▶ **Source passage**
»»

Pensions still suffer from soft corporate bond rates: Milliman

Milliman, Inc., the global consulting and actuarial firm, today released the results of its latest Pension Funding Index (PFI), which analyzes the 100 largest U.S. corporate pension plans.

In May, the deficit for these plans rose by $22 billion from $257 billion to $279 billion, due to a decrease in the benchmark corporate bond interest rates used to value pension liabilities. As of May 31 the funded ratio had fallen to 83.8%, the 1.10% decline partially offset by investment returns.

“Corporate pensions have experienced a 23 basis point drop in discount rates since the start of the year, depleting funded status gains accumulated during the first quarter,” said Zorast Wadia, co-author of the Milliman 100 PFI. “While liabilities continue to pile up as discounts rates decline, investment returns have been above expectations for first five months of 2017, preventing further deterioration to pension funded status.”

  • Under an optimistic forecast, with interest rates reaching 4.11% by the end of 2017 (4.71% by the end of 2018) and 11% overall annual asset gains, the funded ratio would climb to 91% by the end of 2017 and 104% by the end of 2018. 
  • Under a pessimistic forecast, with a 3.41% discount rate at the end of 2017 (2.81% by the end of 2018) and 3.0% annual asset returns, the funded ratio would decline to 80% by the end of 2017 and 73% by the end of 2018.

««

Please quote the pension funding passage word for word, from the words containing "Milliman, Inc., the" through "corporate pension plans.".

▶ **Data to examine**
»»

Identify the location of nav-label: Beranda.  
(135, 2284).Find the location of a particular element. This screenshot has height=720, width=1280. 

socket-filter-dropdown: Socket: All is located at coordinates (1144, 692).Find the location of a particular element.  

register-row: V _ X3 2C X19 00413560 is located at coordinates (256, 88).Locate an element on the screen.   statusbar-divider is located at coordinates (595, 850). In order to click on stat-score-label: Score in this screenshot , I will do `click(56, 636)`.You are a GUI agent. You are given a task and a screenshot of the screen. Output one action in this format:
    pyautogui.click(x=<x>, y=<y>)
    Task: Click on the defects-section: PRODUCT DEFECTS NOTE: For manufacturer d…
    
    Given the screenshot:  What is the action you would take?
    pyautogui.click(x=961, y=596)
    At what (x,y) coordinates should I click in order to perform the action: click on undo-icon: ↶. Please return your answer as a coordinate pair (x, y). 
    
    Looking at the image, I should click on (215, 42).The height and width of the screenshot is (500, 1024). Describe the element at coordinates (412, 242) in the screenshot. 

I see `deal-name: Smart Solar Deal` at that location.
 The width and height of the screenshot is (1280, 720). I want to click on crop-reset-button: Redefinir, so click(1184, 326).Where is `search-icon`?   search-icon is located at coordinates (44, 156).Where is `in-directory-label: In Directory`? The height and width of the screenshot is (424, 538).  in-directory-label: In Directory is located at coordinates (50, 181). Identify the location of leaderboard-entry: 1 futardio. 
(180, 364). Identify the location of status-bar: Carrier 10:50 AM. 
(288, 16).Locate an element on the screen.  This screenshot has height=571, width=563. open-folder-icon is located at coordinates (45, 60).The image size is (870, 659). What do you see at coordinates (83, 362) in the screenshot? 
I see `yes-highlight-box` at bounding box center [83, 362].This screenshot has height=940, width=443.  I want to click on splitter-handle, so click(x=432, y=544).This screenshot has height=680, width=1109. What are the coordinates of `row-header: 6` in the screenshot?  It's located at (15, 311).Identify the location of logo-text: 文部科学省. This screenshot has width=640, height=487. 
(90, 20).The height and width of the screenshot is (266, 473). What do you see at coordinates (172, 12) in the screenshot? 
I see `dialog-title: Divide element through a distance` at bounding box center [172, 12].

««

▶ **Task output**
Milliman, Inc., the global consulting and actuarial firm, today released the results of its latest Pension Funding Index (PFI), which analyzes the 100 largest U.S. corporate pension plans.